# Why is the cosine distance used to measure the similatiry between word embeddings?

While computing the similarity between the words, cosine similarity or distance is computed on word vectors. Why aren't other distance metrics such as Euclidean distance suitable for this task.

Let us consider 2 vectors a and b. Where, a = [-1,2,-3] and b = [-3,6,-9], here b = 3*a, i.e, both the vectors have same direction but different magnitude. The cosine similarity between a and b is 1, indicating they are identical. While the euclidean distance between a and b is 7.48.

Does this mean the magnitude of the vectors is irrelevant for computing the similarity in the word vectors?

You're asking two questions here.

1. Does this mean the magnitude of the vectors is irrelevant?

Yes. Cosine distance is $$D_{cos} = \frac{A \cdot B}{\|A\|\|B\|}$$, which just comes from the definition of inner product, $$A \cdot B = \|A\|\|B\|\cos\theta$$.

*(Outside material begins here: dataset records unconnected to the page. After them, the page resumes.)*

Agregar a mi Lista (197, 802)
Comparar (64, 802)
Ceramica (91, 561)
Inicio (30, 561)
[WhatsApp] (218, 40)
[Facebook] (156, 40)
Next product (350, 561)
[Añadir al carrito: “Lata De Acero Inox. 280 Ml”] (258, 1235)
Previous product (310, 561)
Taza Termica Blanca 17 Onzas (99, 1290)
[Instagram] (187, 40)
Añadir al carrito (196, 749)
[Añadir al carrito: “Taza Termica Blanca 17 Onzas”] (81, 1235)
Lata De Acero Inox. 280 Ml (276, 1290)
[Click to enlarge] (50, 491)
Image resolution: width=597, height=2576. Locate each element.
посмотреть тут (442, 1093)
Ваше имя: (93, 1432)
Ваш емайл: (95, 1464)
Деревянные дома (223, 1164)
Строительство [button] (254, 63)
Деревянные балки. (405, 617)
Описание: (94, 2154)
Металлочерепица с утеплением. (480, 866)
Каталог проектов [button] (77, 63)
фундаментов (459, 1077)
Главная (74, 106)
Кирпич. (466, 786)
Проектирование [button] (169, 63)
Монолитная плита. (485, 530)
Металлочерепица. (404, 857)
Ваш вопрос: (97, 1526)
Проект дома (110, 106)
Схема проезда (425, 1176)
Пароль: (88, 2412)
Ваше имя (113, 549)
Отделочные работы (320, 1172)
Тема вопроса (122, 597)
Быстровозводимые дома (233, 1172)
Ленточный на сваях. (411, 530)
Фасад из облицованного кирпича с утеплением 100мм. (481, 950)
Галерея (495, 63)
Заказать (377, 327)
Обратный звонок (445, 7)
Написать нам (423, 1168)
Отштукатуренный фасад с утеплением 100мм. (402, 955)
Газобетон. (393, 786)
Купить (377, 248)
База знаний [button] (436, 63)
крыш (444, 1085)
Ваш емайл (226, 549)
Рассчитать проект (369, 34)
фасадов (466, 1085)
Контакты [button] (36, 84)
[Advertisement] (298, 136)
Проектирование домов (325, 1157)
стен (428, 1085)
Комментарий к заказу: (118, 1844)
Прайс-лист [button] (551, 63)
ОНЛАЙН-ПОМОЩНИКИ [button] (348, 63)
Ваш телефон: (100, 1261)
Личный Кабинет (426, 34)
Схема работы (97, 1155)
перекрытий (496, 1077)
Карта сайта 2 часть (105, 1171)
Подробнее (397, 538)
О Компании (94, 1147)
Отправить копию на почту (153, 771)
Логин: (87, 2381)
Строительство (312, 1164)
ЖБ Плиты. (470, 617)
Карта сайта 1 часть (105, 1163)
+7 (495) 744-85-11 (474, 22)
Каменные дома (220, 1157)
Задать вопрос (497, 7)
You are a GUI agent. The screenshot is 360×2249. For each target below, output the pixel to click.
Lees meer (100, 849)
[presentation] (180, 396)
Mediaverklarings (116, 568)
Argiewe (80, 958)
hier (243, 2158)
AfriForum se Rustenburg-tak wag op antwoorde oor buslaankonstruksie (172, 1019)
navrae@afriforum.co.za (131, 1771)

1. Why is the cosine distance used? Or, to think of it another way, why is the answer to (1) a desirable property to have in a distance metric?

In a word embedding, we choose a dimensionality $$d$$ for the embedding. This is the number of components in our embedding space. The components (or, linear combinations of the components) are meant to encode some kind of semantic meaning. Classic examples are like that the vector for "queen" plus the vector for "man" should be near the vector for "king". That sort of thing. There's a direction that roughly corresponds to "royalty" and a direction for gender.

Look at your example, where $$b = 3a$$, $$a=[-1,2,-3], b=[-3,6,-9]$$. This is a perfect illustration of why we use cosine similarity. They have very different magnitudes but point in the same direction. They have cosine distance 1, and we want that because it means that they have the same relative proportion of each component.

If we use euclidean distance, $$a$$ and $$b$$ are $$\sim7.48$$ units apart. It would be easy to find another vector $$c$$ that is around the same distance from $$a$$ as $$b$$ is, in a completely different direction. If our space has been learned properly, $$c$$ should have completely different semantic meaning from $$b$$, but they're both the same distance from $$a$$. The euclidean distance doesn't measure the similarity that we want very well.